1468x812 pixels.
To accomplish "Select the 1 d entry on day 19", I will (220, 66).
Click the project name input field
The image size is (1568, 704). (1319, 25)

========================

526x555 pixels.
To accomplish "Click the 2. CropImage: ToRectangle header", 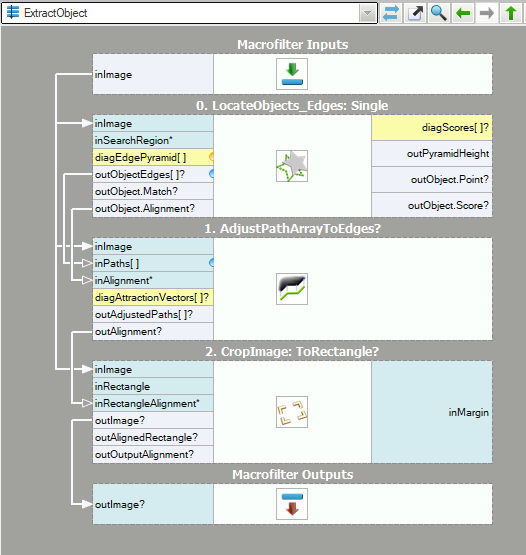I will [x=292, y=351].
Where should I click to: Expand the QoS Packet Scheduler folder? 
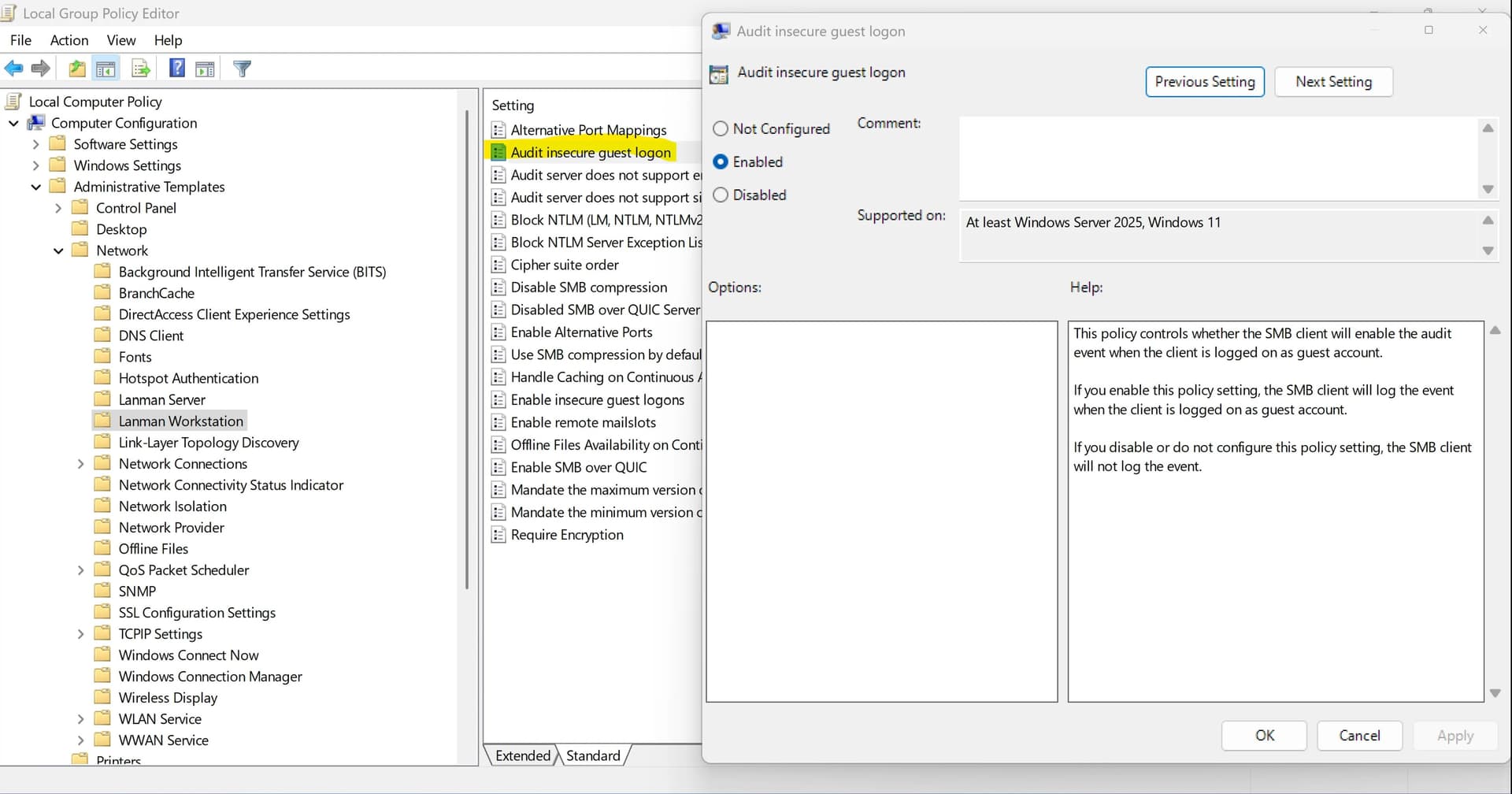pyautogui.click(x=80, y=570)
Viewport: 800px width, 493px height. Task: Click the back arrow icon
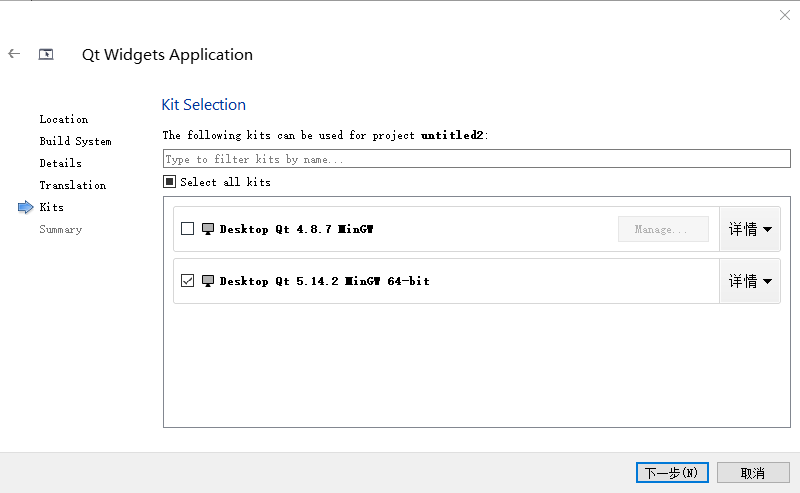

========================

Where a picture appears in the records above, omit it, and transcribe exactly the stretch of lines from the one with "Where should I" through the one with "Viewport: 800px width, 493px".

_Your response_.
Where should I click to: Expand the QoS Packet Scheduler folder? 
pyautogui.click(x=80, y=570)
Viewport: 800px width, 493px height. Task: Click the back arrow icon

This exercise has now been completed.